Studies have shown that hydrotherapy provides effective pain relief, and a warm bath is a way to help labor progress. Soaking in a hot tub may quicken cervical dilation and jumpstart labor after it stalls. This may be because of its relaxing effects1,8

Hypnosis is a way to eliminate external distractions and concentrate on relaxation and the task at hand. While hypnosis hasn’t been clinically studied specifically for its effect on jumpstarting labor after it stalls, some believe it can help cervical dilation progress.1 Hypnosis can relieve pain and decrease anxiety about labor and delivery, which may also indirectly speed up labor.9

A pregnant woman in a hospital gown leans forward on a large blue exercise ball while resting on a hospital bed, potentially dealing with prolonged labor. An IV line is attached to their arm, and medical equipment and supplies are visible in the background.

Sometimes, all a stalled labor needs is a little more time and some of the efforts above to get things going again. While it can feel impossible to simply wait and ride out a long labor, it’s important to remember how long labor can last. Because the start of labor is somewhat ambiguous — going off contraction intensity and frequency — the length of labor, and especially the early stages, is an estimate.1

First-time moms may experience longer labor than mothers who have given birth before. It can take up to 20 hours to dilate to 6 cm and another 8.6 hours to dilate from 6 to 10 cm. It can then take another three to four hours to push the baby out.2 This adds up to nearly 33 hours total from the onset of regular contractions to delivery! (My first labor was around 30 hours.)

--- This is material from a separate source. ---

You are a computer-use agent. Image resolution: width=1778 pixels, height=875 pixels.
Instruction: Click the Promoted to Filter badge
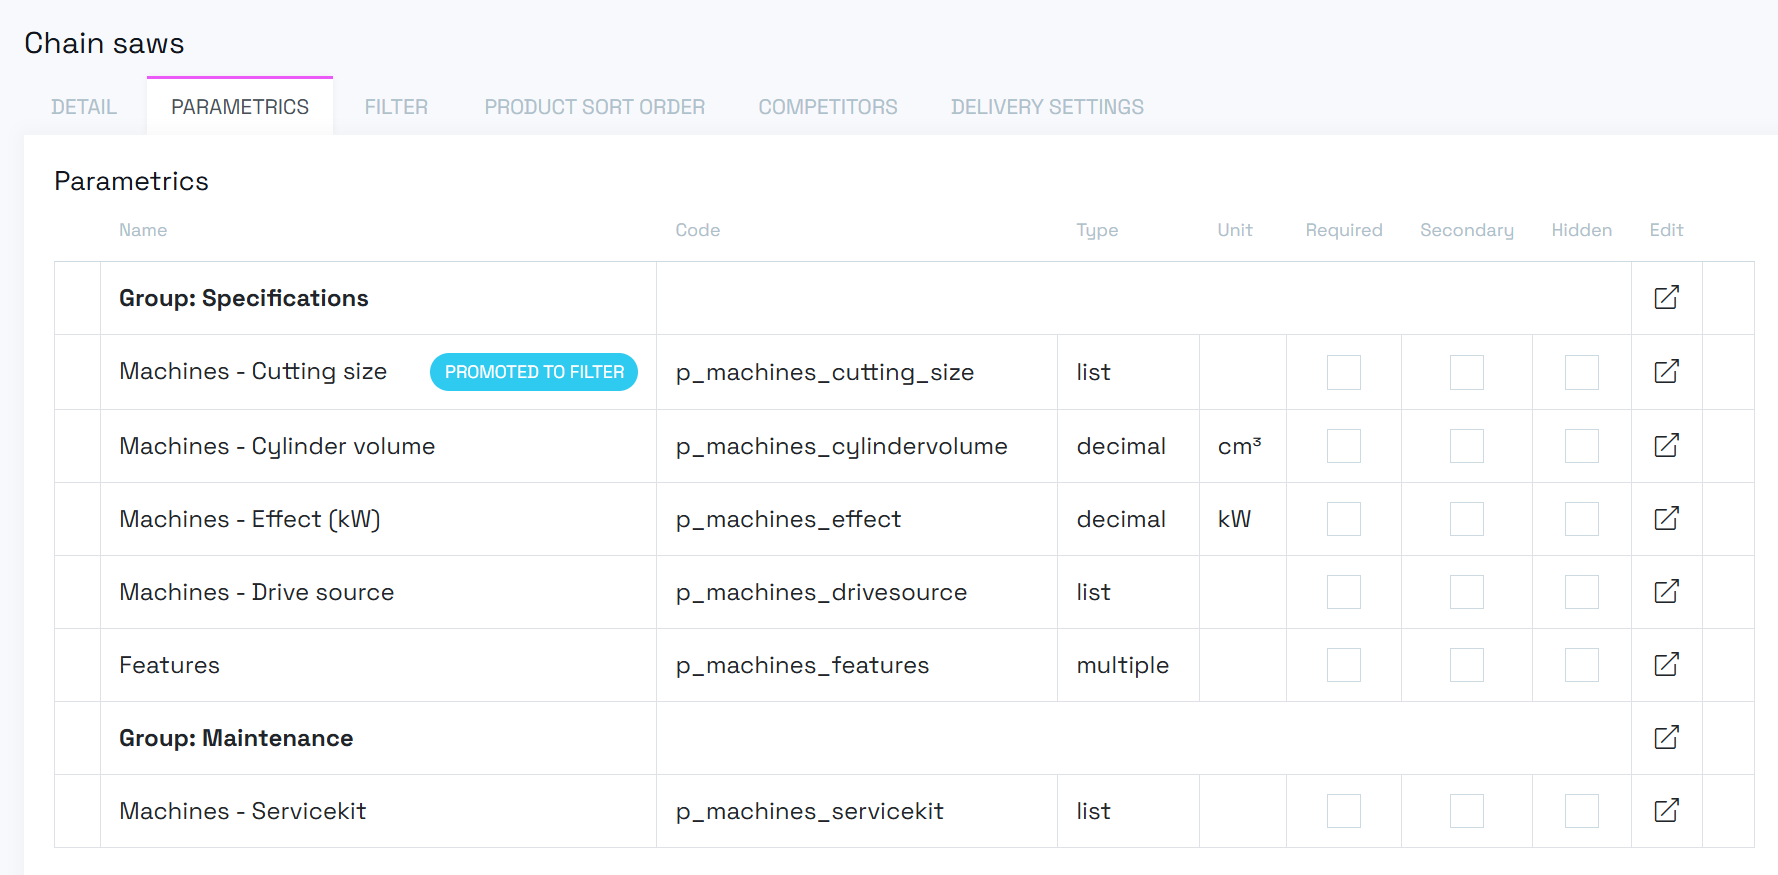(534, 372)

Many times, second and subsequent babies come more quickly. (My second baby came in about 90 minutes!) But even second babies can take their time. Mothers who have given birth before can still take up to 14 hours to dilate to 6 cm, another seven and a half hours to dilate to 10 cm, and two to three hours of pushing, totaling nearly 25 hours.2

Time alone isn’t always an indication for treatments. As long as your cervix continues to dilate, prolonged labor may not require any intervention.2 However, if you have preeclampsia, your water has broken but you aren’t having contractions, or you have an infection, stalled labor can become a risk to you or your baby.1

If labor has stalled and you or baby are at risk, you and your doctor may decide to treat prolonged labor. There are two main ways they might consider, depending on your preference, how dilated and effaced you are, and what might be most effective:1

Synthetic oxytocin (Pitocin) can sometimes be used as an induction tool or to augment a stalled active phase of labor. Pitocin can decrease the time to delivery. Pitocin dosing starts low and increases slowly to ensure your uterus tolerates and responds well to the stimulation.2

During my own stalled labor, after 12 hours of contractions with little cervical progress, I eventually got an epidural and started Pitocin. From the start of Pitocin until delivery, it was another 16 hours or so.

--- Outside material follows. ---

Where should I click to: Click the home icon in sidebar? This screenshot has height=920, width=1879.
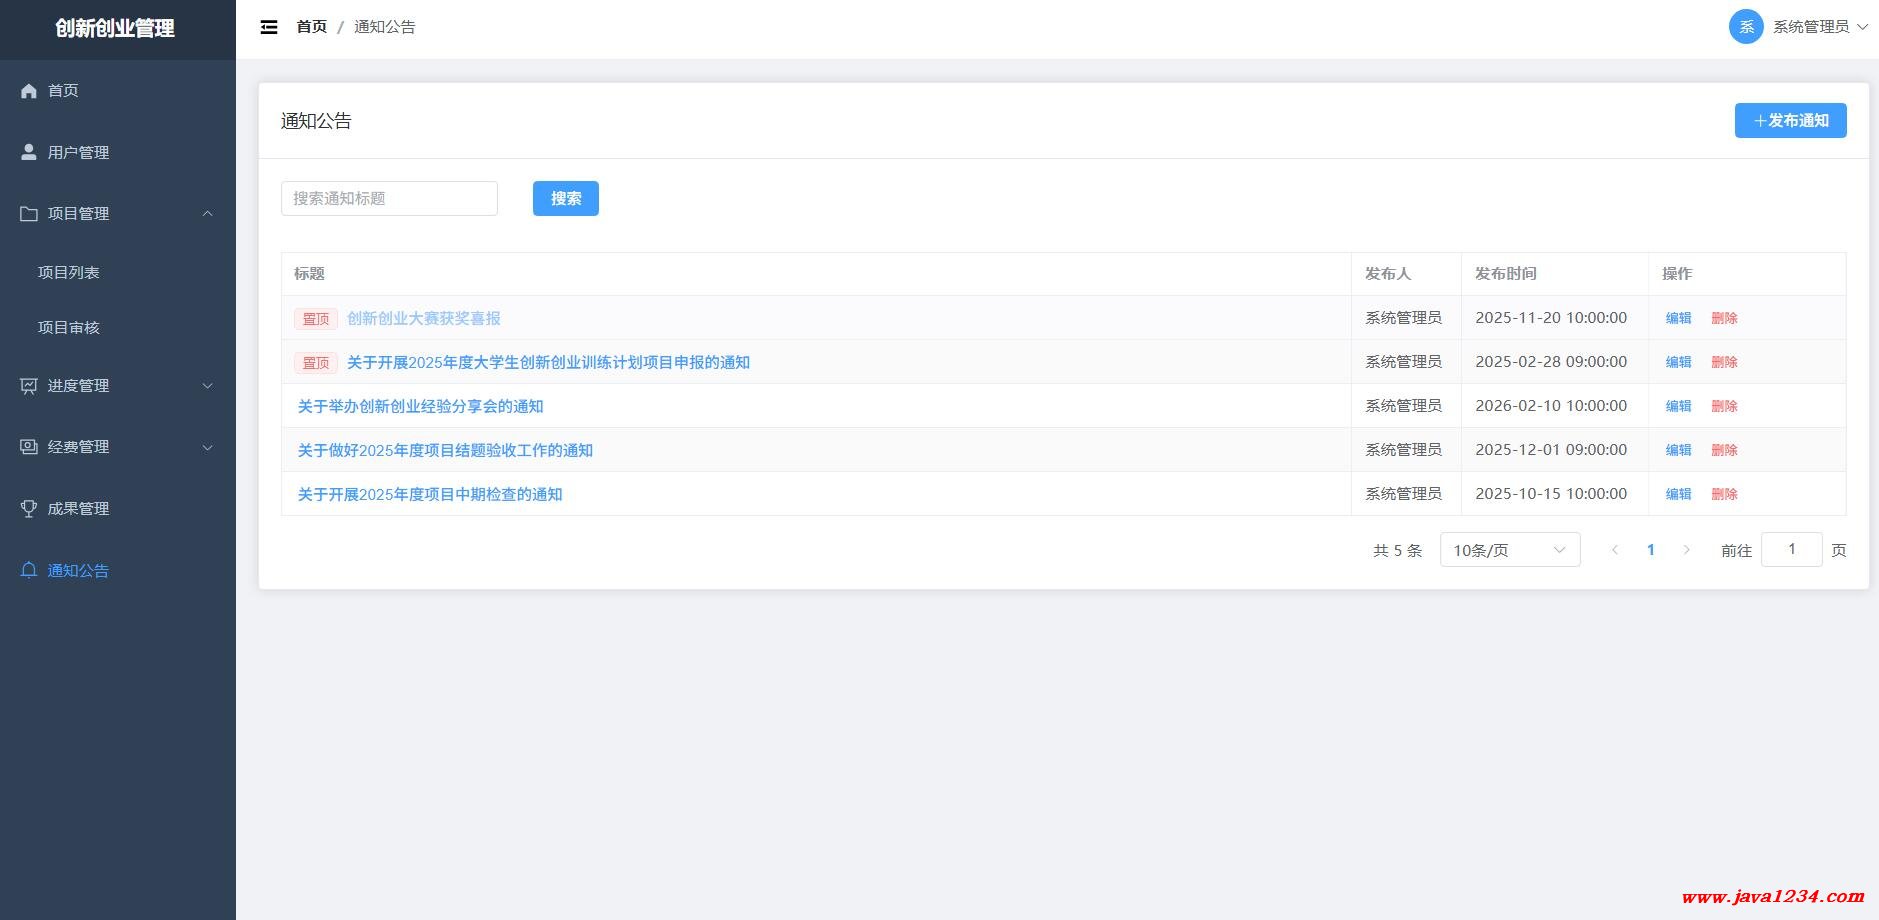click(29, 91)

For stalled labor, your provider may also sometimes recommend artificially breaking your water. On its own, breaking your water may not make much difference in progressing labor. But when combined with oxytocin augmentation, it can hasten the active phase of labor. Amniotomy does carry an infection risk.1,2 It also puts you at risk for a rare complication of a prolapsed cord. This is where the cord comes through the vagina before the baby and can cut off their supply of oxygen and cause contractions to be more painful, as the cushion of the amniotic fluid is no longer present.11

For these reasons, I personally elected to decline an amniotomy during my labor augmentation (despite countless nudges from my provider) and wait for my water to break on its own.

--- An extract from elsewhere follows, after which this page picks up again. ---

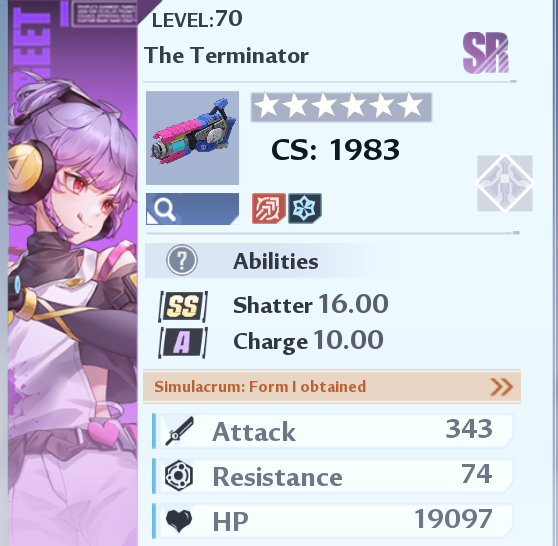Click The Terminator weapon name
The image size is (558, 546).
pos(226,56)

A stalled labor can be worrisome and frustrating. Once things have gotten going, you likely don’t want to wait any longer to meet your baby! Though there are risks associated with stalled labor, fortunately, contractions will likely pick back up again, and your labor will eventually progress, with or without medical intervention. Knowing about this condition and your options can help you remain calm and make informed decisions if a stalled labor happens to you.